_Activity_
Scan the lines below for the word "Given". Copy each line you find it in.

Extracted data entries

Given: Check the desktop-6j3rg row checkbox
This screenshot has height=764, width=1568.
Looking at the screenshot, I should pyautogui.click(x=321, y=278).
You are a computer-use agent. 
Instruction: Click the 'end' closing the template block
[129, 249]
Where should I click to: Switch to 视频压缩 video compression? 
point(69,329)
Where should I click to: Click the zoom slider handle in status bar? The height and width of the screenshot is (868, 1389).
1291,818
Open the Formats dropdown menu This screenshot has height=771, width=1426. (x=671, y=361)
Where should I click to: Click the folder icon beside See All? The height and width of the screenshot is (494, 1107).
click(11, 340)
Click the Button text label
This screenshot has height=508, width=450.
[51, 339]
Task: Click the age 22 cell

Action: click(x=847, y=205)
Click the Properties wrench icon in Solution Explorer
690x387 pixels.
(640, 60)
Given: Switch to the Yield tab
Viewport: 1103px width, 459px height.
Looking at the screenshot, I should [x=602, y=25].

_Solution_
Given: Check the desktop-6j3rg row checkbox
Given: Switch to the Yield tab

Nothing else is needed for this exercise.